Home sellers are giving more concessions and price cuts to prospective buyers amid high mortgage rates and home prices, according to real estate brokerage Redfin.
Meanwhile, a “record” 25.2 percent of home sales included both a concession and a discount on the list price. Another “record,” 20.6 percent of sales included both these benefits at a time when the home was on the market.
According to the brokerage, concessions are becoming common as elevated mortgage rates and home prices have resulted in many buyers putting off their purchases. This has forced sellers to make concessions to attract buyers.
The average mortgage rate on a 30-year fixed-rate mortgage stood at 6.6 percent for the week ending March 16, up from 4.16 percent a year back, data from Freddie Mac show.
Demanding Buyers
Elena Fleck, a Redfin real estate agent in Palm Beach, Florida, points out that buyers are today “more demanding and selective,” willing to wait to find a perfect home, which wasn’t the case during the pandemic housing boom.“During the peak of COVID, it took two to three days to sell anything regardless of the condition, location, or square footage. Now, a home that’s not perfect may stay on the market for three to four months if the seller doesn’t throw in something to sweeten the deal,” she said.

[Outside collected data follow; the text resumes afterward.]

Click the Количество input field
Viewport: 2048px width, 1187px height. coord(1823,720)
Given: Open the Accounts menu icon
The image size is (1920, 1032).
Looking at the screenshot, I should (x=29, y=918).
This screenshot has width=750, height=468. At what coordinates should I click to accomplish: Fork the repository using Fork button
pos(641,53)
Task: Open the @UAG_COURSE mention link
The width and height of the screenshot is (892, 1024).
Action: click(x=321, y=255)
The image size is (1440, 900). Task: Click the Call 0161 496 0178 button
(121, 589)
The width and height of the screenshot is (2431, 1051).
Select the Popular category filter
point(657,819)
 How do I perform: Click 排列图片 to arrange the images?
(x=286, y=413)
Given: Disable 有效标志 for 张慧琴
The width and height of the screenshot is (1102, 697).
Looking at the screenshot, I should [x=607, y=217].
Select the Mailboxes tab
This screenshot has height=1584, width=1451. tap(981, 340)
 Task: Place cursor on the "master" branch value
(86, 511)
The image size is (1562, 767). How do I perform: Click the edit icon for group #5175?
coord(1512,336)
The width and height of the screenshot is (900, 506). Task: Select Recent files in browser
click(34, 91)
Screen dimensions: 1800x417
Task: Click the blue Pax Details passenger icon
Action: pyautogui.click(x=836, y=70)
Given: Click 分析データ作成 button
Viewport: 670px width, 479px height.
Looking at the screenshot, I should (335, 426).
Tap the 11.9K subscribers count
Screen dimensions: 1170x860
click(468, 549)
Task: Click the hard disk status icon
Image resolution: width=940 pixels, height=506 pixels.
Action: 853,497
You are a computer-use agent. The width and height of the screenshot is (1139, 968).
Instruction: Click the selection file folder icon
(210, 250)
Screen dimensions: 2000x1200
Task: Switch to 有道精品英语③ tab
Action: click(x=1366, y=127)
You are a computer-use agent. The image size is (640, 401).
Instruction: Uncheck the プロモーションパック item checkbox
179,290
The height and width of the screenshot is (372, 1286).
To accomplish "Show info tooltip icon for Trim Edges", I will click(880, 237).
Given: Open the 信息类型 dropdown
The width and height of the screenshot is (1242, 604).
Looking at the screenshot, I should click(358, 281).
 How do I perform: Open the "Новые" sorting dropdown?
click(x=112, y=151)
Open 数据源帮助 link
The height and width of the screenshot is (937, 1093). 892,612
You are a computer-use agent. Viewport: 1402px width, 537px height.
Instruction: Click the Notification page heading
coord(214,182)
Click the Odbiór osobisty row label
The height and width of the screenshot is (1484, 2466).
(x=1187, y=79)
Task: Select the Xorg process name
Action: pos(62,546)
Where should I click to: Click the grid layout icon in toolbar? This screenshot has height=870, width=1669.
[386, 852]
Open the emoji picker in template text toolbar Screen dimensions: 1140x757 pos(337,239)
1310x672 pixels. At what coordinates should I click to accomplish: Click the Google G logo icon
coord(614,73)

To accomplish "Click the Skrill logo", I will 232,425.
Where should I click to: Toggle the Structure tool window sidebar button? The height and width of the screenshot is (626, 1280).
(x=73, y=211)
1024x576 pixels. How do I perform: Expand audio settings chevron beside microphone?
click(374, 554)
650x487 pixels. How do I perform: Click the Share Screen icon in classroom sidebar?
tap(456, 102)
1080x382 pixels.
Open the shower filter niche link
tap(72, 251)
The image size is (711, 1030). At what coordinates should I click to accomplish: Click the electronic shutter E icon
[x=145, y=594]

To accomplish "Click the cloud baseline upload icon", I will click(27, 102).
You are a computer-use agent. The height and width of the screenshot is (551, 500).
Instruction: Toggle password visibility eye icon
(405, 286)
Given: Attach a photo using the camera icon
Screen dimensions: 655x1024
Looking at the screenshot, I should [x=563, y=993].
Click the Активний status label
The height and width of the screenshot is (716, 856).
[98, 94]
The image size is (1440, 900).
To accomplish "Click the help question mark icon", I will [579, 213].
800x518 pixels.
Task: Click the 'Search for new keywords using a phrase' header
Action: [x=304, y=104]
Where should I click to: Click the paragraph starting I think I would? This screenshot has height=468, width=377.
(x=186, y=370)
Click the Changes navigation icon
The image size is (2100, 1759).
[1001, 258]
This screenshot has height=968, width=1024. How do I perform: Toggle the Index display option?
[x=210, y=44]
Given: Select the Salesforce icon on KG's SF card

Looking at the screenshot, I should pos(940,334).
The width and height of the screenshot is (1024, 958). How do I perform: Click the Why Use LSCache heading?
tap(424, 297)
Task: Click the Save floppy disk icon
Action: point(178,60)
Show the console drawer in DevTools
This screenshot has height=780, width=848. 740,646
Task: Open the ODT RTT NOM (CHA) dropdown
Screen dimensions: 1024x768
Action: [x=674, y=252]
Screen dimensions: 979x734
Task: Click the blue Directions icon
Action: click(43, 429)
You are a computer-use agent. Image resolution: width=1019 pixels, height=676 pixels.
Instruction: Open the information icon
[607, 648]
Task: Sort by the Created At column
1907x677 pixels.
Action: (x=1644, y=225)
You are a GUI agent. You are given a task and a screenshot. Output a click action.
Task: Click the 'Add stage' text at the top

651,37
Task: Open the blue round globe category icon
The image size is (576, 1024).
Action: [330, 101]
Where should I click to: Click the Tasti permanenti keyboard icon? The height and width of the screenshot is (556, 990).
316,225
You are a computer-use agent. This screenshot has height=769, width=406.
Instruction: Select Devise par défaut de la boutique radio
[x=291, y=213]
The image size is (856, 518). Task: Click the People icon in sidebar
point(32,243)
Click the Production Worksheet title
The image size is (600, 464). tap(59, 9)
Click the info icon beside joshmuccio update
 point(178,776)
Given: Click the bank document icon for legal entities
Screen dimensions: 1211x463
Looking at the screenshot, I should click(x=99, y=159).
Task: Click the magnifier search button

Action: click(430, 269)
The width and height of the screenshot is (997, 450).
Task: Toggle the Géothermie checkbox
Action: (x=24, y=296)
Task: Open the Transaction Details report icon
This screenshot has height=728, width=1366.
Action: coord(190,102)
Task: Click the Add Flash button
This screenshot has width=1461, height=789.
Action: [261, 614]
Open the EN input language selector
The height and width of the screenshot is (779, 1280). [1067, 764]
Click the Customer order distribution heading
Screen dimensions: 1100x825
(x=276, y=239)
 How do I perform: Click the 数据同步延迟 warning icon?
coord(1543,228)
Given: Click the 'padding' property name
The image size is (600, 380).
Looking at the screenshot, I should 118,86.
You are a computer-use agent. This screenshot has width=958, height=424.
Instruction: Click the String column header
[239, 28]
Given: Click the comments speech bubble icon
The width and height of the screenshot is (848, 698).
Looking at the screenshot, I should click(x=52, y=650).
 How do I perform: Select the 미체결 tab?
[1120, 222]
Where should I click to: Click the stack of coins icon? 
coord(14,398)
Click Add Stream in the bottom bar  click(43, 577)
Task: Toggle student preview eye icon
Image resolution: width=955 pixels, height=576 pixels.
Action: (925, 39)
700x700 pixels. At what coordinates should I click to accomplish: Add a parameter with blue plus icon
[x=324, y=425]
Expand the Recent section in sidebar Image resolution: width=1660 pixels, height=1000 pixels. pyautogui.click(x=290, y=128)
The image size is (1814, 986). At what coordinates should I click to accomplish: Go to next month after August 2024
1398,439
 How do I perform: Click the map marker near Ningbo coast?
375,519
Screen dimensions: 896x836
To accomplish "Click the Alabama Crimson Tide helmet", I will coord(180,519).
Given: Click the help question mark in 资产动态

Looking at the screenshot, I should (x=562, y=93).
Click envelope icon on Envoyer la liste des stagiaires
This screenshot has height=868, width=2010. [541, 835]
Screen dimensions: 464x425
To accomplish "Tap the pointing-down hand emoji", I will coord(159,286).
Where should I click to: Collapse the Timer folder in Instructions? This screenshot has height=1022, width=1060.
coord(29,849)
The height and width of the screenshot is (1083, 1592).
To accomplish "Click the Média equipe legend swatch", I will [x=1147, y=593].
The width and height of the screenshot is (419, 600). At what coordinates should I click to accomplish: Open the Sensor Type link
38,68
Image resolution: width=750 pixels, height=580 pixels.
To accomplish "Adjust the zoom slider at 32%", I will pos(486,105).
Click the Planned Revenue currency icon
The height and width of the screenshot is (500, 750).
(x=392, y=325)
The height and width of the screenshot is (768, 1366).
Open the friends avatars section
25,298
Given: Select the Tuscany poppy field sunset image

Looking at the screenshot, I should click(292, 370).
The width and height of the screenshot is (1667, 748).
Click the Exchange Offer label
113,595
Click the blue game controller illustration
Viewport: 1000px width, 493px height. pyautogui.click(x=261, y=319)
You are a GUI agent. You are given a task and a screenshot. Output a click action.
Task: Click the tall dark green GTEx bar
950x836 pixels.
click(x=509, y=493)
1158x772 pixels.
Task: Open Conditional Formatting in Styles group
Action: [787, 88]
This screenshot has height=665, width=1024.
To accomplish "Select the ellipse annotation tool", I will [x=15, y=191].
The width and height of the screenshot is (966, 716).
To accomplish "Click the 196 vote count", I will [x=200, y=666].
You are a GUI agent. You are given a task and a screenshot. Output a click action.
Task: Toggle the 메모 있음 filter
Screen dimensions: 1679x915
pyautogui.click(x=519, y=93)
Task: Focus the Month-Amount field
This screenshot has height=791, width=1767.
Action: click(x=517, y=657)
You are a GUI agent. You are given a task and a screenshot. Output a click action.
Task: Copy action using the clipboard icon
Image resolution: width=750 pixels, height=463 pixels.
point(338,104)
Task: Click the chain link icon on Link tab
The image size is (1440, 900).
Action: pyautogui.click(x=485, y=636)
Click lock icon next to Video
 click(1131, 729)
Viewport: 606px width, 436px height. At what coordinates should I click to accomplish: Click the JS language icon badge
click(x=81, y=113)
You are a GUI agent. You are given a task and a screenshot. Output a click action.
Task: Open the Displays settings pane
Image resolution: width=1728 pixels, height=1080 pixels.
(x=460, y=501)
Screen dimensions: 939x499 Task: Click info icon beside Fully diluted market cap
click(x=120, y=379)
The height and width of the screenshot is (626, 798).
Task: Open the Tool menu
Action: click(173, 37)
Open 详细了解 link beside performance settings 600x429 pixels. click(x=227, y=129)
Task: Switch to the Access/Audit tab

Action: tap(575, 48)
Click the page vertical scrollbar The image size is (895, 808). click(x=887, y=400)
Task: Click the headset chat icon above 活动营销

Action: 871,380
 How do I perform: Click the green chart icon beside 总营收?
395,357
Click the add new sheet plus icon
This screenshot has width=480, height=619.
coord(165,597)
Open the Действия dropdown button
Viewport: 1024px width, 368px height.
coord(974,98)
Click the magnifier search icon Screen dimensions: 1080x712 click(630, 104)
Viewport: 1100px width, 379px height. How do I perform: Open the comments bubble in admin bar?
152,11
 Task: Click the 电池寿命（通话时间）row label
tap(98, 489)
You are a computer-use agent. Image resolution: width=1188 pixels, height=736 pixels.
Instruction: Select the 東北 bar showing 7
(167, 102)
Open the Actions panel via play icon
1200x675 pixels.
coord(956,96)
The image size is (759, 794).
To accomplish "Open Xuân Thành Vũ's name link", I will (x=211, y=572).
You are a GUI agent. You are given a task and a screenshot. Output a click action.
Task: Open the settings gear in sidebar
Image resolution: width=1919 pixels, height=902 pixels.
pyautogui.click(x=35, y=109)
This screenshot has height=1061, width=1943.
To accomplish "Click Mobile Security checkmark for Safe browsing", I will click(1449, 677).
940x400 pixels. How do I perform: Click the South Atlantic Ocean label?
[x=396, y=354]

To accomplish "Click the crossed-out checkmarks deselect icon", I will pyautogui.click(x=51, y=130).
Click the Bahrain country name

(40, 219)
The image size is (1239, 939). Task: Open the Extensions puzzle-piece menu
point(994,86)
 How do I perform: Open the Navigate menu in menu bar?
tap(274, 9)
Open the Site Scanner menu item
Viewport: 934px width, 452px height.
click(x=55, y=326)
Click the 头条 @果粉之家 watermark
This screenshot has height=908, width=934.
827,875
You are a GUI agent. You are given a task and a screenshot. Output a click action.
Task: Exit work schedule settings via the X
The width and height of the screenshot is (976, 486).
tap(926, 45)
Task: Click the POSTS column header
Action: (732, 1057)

Mortgage Rates and Federal Reserve
Meanwhile, demand for mortgages picked up for the week ending March 10 from the prior week due to a fall in mortgage rates amid an ongoing banking crisis, according to a March 16 report by Redfin.The recent collapse of Silicon Valley Bank and Signature Bank has shaken up the banking sector—a development that could lower mortgage rates further.
Buyers “pounced” when mortgage rates fell, showing that there are plenty of people waiting for the “right time” to buy, said Redfin Economics Research Lead Chen Zhao.
The future direction of mortgage rates will depend on how the Federal Reserve will react to the banking crisis as well as “stubbornly high inflation.”
“The Fed’s goal at its meeting next week is to achieve a balancing act: Fight inflation while keeping the banking system intact. Even though the European Central Bank hiked interest rates more than expected this morning, it’s unlikely the Fed will follow suit,” Zhao said.
“Instead, we expect them to either raise rates modestly or press pause for the time being, the latter of which would send mortgage rates down and bring back many sidelined buyers and sellers.”
According to data from CME FedWatch Tool, the odds of the Fed approving a 50-point hike at its March meeting next week has fallen from 40.2 percent on March 10 to 0.0 percent on March 17, 11:53 a.m. EDT.
The odds of a 25-point hike rose from 59.8 to 71.6 percent while the odds of no rate hikes jumped from 0.0 percent to 28.4 percent.